* Provided data:
■ ■ ■ ■ ■ ■ ■

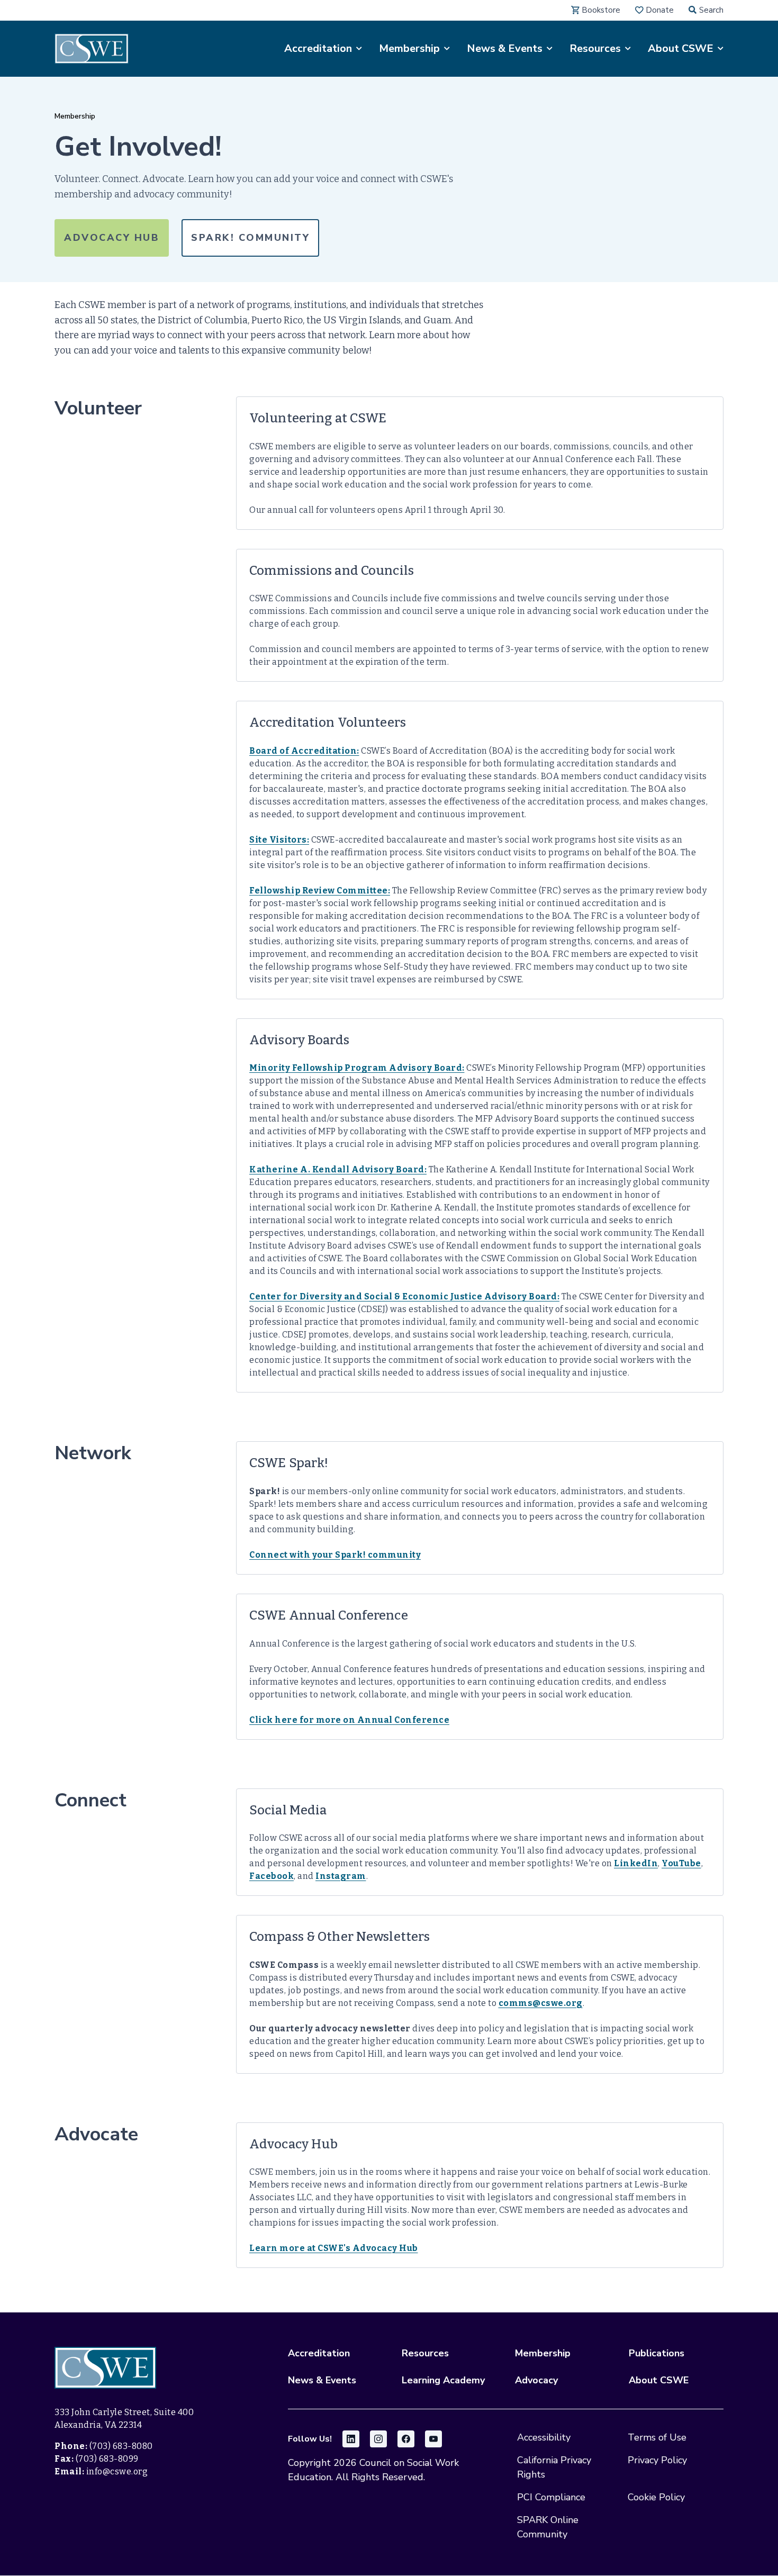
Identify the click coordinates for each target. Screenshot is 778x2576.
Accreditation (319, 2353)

■ ■ ■ ■ ■ ■ ■

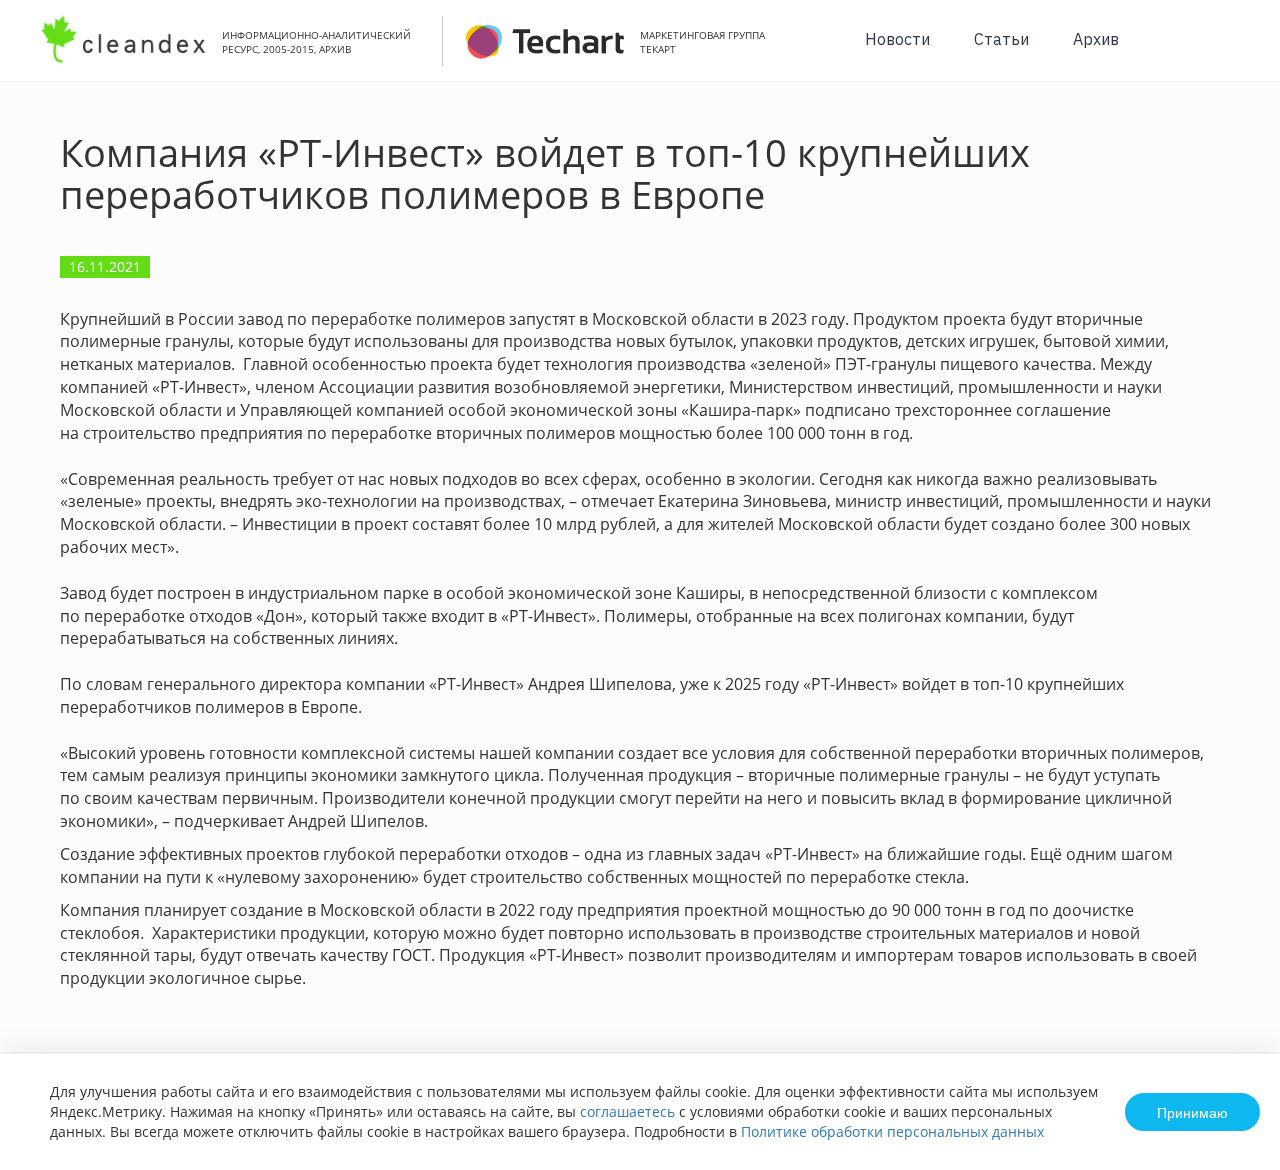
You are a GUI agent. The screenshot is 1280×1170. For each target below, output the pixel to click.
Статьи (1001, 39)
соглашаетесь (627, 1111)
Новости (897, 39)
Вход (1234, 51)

■ ■ ■ ■ ■ ■ ■

Look above for the line with "Identify the click" and the line with "Accreditation (319, 2353)". Retype those two lines and every line between them exactly, adding nothing.

* Task answer:
Identify the click coordinates for each target. Screenshot is 778x2576.
Accreditation (319, 2353)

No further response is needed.